Scan the entries that follow and copy out every line containing "Site".

Given entries >>
┌──

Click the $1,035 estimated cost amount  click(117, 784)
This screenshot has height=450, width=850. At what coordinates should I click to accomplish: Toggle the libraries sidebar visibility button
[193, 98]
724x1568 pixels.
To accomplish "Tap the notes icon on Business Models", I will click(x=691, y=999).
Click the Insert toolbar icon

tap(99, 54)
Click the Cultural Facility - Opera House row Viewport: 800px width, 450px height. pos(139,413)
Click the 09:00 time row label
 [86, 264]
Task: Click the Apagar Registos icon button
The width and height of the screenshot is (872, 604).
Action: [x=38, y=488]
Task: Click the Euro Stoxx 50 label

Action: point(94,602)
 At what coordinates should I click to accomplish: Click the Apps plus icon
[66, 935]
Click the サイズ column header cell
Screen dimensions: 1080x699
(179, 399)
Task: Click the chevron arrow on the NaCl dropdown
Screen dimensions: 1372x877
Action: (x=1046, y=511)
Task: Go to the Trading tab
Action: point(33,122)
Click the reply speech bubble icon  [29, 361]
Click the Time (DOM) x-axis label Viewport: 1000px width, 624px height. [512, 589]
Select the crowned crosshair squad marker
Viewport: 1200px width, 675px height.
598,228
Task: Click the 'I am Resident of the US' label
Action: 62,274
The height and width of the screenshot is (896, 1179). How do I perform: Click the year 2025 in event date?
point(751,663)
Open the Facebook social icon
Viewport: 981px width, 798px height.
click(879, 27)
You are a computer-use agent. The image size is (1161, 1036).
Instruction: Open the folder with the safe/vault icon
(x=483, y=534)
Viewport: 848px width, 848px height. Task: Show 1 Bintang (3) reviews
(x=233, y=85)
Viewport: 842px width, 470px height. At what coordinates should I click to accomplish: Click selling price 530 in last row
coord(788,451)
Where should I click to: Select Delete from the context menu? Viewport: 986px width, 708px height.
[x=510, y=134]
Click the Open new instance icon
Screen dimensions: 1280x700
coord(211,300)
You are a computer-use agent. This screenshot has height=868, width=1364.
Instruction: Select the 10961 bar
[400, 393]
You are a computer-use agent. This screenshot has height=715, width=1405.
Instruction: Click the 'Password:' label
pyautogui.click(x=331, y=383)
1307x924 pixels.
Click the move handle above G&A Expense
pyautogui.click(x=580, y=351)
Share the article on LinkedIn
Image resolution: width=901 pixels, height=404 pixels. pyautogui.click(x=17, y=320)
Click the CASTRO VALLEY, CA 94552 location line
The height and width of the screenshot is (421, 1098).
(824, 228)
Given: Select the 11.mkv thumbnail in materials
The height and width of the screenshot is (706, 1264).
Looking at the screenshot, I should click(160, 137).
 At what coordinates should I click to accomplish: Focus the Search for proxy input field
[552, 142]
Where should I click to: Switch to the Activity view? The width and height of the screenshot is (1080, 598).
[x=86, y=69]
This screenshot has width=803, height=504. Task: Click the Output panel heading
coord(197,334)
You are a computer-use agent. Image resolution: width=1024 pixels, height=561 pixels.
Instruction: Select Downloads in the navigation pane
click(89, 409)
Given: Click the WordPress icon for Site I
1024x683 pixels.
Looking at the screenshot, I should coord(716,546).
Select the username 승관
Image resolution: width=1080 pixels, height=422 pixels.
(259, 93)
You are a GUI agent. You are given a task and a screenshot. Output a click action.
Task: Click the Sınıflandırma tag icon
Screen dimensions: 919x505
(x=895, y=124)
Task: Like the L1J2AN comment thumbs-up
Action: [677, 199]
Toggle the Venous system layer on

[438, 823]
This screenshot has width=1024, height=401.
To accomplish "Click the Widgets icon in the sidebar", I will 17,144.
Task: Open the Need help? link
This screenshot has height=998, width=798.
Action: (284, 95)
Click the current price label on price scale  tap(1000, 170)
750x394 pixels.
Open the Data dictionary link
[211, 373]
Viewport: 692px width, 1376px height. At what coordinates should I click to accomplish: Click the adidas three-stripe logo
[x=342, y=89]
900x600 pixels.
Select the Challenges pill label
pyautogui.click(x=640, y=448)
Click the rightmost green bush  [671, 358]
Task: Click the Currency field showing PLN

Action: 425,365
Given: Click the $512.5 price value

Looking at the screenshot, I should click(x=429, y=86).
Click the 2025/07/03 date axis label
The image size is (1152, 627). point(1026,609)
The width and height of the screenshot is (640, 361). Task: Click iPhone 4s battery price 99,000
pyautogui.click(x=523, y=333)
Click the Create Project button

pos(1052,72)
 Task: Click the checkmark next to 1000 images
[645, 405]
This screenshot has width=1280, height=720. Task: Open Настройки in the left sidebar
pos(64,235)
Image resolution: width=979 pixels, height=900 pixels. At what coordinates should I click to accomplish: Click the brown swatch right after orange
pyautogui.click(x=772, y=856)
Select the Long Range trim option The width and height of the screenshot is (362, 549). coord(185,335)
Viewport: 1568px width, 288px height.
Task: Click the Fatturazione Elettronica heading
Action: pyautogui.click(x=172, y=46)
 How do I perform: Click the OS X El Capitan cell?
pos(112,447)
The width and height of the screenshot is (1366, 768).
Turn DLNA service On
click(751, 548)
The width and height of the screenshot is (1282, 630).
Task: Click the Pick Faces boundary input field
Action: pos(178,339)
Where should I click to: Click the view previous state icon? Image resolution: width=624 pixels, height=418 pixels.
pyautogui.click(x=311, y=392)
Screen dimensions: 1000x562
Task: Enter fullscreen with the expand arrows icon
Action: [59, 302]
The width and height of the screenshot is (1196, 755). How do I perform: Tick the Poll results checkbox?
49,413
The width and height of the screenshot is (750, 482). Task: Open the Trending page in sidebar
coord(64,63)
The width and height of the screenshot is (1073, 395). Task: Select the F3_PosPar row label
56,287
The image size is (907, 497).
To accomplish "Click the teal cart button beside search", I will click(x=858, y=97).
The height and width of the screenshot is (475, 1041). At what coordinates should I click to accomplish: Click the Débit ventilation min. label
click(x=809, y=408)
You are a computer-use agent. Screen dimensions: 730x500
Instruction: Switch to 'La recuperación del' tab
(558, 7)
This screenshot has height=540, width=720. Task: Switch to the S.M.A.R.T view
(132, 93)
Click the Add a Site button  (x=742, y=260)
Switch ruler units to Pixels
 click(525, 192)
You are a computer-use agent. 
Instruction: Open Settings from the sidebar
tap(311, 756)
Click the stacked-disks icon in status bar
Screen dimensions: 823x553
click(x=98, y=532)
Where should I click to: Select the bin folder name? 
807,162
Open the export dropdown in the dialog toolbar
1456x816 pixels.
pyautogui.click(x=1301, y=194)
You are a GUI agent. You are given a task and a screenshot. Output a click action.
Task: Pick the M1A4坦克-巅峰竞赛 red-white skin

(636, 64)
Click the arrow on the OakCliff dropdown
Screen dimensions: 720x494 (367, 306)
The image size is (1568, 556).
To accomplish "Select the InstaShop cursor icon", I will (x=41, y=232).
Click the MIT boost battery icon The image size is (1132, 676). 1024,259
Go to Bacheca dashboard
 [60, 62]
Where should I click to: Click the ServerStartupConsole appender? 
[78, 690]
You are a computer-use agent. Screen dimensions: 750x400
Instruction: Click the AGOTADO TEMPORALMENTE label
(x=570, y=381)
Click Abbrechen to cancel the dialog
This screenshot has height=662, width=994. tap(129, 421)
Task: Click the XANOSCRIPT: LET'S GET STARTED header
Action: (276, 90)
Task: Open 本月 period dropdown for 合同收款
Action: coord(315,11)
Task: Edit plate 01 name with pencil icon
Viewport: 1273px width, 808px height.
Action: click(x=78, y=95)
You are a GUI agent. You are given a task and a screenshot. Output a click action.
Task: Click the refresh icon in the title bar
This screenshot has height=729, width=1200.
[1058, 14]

└──

Answer section >>
Given: Click the WordPress icon for Site I
Click the Add a Site button  (x=742, y=260)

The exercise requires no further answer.